§ DIRECTIONS:
Collect all lines from the records below that include the word "value".

§ DATA UNDER STUDY:

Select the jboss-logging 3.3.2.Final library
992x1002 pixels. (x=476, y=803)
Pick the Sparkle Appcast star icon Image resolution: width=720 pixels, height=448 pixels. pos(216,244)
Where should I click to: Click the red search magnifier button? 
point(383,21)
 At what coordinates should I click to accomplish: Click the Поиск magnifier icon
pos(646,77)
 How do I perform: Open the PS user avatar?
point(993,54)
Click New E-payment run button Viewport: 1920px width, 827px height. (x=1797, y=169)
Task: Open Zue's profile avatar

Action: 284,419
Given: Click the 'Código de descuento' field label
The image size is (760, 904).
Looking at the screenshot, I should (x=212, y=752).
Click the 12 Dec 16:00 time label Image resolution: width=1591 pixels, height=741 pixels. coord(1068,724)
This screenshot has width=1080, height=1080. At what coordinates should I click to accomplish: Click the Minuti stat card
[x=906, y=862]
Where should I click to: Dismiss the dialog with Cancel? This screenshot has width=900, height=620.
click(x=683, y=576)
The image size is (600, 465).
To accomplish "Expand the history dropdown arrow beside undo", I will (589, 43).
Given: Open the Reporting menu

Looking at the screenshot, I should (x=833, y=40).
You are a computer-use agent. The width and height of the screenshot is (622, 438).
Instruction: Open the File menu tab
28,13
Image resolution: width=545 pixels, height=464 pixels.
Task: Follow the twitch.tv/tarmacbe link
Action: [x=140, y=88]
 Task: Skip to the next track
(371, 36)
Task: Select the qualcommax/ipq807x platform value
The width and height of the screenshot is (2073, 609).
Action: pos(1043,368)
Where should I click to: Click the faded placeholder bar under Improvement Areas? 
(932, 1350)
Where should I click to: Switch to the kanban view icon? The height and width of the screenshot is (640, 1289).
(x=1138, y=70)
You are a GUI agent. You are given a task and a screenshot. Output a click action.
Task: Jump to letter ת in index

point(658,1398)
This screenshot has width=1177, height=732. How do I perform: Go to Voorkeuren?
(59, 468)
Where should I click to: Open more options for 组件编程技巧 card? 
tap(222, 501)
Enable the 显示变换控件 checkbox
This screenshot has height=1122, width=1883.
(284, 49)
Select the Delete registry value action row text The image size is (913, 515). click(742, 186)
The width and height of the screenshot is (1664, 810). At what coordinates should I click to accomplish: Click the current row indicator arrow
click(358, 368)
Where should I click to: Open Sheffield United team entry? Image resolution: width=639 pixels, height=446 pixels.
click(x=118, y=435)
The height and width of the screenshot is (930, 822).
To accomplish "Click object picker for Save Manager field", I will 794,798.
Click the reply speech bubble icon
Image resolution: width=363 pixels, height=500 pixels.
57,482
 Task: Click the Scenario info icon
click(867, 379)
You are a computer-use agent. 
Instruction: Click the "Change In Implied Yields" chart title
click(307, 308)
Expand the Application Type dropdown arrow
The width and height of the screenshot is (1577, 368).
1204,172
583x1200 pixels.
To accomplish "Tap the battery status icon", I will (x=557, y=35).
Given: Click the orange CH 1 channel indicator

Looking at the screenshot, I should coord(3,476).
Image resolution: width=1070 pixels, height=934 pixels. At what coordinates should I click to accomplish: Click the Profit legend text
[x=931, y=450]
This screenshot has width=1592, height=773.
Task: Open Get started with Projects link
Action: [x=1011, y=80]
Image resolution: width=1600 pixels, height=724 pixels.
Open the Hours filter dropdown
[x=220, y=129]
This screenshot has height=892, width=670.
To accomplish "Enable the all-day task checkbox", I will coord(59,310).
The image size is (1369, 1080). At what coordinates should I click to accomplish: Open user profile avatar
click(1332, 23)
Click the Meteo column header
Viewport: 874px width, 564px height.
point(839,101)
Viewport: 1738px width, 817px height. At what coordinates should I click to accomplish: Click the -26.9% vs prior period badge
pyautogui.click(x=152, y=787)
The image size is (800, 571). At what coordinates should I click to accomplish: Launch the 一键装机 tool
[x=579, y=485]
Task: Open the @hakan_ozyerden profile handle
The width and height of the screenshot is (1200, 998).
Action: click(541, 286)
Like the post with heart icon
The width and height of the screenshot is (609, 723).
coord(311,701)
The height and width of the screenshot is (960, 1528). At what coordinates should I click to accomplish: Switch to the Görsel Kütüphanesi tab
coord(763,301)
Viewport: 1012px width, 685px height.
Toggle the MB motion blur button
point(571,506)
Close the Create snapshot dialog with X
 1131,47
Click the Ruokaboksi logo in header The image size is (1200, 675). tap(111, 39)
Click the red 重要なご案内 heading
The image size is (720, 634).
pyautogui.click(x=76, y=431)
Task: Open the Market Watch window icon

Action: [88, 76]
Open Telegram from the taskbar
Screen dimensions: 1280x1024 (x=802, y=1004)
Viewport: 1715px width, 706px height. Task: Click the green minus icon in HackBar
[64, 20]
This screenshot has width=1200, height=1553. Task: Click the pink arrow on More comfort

§ TASK RESPONSE:
Task: Select the qualcommax/ipq807x platform value
Select the Delete registry value action row text The image size is (913, 515). click(742, 186)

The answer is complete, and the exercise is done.